Do Mail-Order Catalogs Still Exist?

When was the last time you saw a mail-order catalog? If you were born after 2000, chances are you don’t even know what a mail-order catalog is. These information-laden books were a favorite marketing tool of businesses in the 1900s. Today, not so much. The internet stole the limelight from the mail-order catalog just as it did away with the need for the phone book. Still, some companies still use mail-order catalogs to reach their target audience.

Do Mail-Order Catalogs Still Exist?

The Hey-Day of the Mail Order Catalog

There was a time when people would relax on the couch on a Sunday afternoon and page through the Sears mail-order catalog. They would be looking for anything from a new bed to new shoes and accessories, and Christmas presents for the kids.

Catalogs can be credited as the beginning of direct-to-consumer marketing. While the physical-print editions of mail-order catalogs have mostly gone the way of the dinosaurs, marching to extinction, companies like Amazon still use digital versions of this powerful marketing strategy. Catalogs online, whether virtual or digital, offer companies and brands a way to get their wide selection of products in front of their target market.

For instance, would you pick up a catalog if you never buy anything from the retailer producing it? Probably not. Catalogs present a significant amount of information in an organized and concise manner. They highlight company news, products, and special promotions, driving more business to their stores or websites.

With their broad appeal and sales generation ability, catalogs are still popular with businesses in all categories.

Mail Order Catalogs Offer Measurable Results for Businesses

When companies launch a marketing campaign, they want to capture as much return on investment (ROI) from the activity as possible. Catalogs are tremendously expensive to produce and distribute, so most companies put printed catalogs on the back burner in favor of digital solutions that cost a fraction of the price.

That said, sending catalogs by mail can still be incredibly effective at driving sales. According to data and research from the United States Postal Service, 60 percent of people who read catalogs will also visit a company’s website. Most product purchases finalize after the eighth touch. Therefore, exposing prospects to your products as often as possible increases the chances of closing a sale.

History of Mail-Order Catalogs

Here are two examples of the most iconic mail-order catalogs published by two American companies that still have a huge market share in their respective niches.

Sears – Date of first publication: 1888

Every American adult and teen from the 60s through to the 90s remembers the Sears Catalog. At its peak, Sears was the biggest retailer in the United States. The iconic Sears catalog was a staple for shoppers around Christmas and an indispensable part of American culture.

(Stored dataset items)

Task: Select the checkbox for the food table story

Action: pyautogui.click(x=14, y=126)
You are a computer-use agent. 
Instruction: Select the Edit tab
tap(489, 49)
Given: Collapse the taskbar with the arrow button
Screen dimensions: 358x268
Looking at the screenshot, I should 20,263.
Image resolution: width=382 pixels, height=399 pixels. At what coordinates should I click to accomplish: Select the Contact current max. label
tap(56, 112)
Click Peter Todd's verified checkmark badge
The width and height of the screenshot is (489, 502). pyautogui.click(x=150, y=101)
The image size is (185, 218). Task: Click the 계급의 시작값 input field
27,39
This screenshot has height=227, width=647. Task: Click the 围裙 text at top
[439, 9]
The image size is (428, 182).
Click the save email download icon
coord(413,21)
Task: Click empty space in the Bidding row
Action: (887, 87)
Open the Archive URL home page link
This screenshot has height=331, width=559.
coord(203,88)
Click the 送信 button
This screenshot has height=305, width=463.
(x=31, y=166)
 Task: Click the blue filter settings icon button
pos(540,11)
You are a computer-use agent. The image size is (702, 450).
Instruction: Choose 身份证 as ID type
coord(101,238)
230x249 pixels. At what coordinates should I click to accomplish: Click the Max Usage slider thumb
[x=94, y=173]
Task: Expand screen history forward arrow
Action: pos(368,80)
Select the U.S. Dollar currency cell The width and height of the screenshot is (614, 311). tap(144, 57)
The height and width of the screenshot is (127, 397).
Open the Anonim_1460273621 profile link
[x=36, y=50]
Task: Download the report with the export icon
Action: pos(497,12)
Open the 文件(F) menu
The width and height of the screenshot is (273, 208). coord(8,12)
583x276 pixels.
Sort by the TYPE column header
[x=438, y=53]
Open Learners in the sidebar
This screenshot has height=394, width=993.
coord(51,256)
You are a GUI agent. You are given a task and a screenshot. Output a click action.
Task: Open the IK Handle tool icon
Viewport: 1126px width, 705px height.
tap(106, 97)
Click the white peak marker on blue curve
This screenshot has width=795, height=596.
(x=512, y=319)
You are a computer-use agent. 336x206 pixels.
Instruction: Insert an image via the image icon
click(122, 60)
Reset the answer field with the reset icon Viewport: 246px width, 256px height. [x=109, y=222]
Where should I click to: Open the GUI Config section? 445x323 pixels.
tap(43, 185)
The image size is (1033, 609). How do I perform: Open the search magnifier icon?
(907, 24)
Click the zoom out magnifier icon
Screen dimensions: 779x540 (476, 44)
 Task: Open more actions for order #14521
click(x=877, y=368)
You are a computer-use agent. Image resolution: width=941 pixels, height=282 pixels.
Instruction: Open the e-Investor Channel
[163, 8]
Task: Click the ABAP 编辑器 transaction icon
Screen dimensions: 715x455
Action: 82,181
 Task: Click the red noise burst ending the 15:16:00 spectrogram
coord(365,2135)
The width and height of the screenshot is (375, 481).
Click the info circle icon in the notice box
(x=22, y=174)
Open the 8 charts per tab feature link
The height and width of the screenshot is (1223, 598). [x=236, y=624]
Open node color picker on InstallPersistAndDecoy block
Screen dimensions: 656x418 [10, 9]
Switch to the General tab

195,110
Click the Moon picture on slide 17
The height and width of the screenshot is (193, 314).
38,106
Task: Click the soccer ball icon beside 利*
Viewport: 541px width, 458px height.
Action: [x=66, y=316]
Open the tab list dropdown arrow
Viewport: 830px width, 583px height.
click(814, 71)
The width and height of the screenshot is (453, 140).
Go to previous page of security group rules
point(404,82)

*TASK INSTRUCTIONS*
1. Please copy the part of the article on mail-order catalogs starting with "With their broad" and going on through "closing a sale.", replacing "back burner" with "sidelines".
2. Write the next part of the article on mail-order catalogs, picking up after its final sentence.

*RESPONSES BY TASK*
1.
With their broad appeal and sales generation ability, catalogs are still popular with businesses in all categories.

Mail Order Catalogs Offer Measurable Results for Businesses

When companies launch a marketing campaign, they want to capture as much return on investment (ROI) from the activity as possible. Catalogs are tremendously expensive to produce and distribute, so most companies put printed catalogs on the sidelines in favor of digital solutions that cost a fraction of the price.

That said, sending catalogs by mail can still be incredibly effective at driving sales. According to data and research from the United States Postal Service, 60 percent of people who read catalogs will also visit a company’s website. Most product purchases finalize after the eighth touch. Therefore, exposing prospects to your products as often as possible increases the chances of closing a sale.

2.
The first Sears catalog was published in 1888, featuring items like jewelry and watches. The company expanded its offering to a huge range of consumer goods, from firearms to sporting goods, clothing, beauty products, and much more.

Sears retired its catalog in 1993, with the company falling into decline and eventually filing for bankruptcy in 2018. It truly is a sad tale defining the fall of the mall department store and the rise of online shopping.

Tiffany & Co. – Date of first publication: 1845

The “Tiffany Blue Book” was the originator of the mail-order catalog, first published in 1845. The Blue Book is still in publication, released once a year to display the company’s range of breathtaking and highly sought-after jewelry.

The first edition featured diamonds attained from Spanish and French aristocracy. Charles Lewis Tiffany, the company’s founder, brought the jewels back to the United States, earning him the moniker of “The King of Diamonds.”

Will the Internet Eventually Phase Out Mail-Order Catalogs?

There’s no denying that the print mail-order catalog is on its way out. The business landscape relies more heavily on the internet than ever as consumer trends change towards buying online.

Companies continue to cut costs as deeply as possible to remain competitive, and the mail-order catalog is one expense that’s no longer practical to offer customers.

Today, most consumers aren’t interested in receiving a mail-order catalog. Instead, consumers want a digital offering with a link to a checkout page, making the ordering process as seamless and easy as possible. Malls across America and the world continue to falter, and the extinction of the mail-order catalog is just another symptom of the rise of online shopping.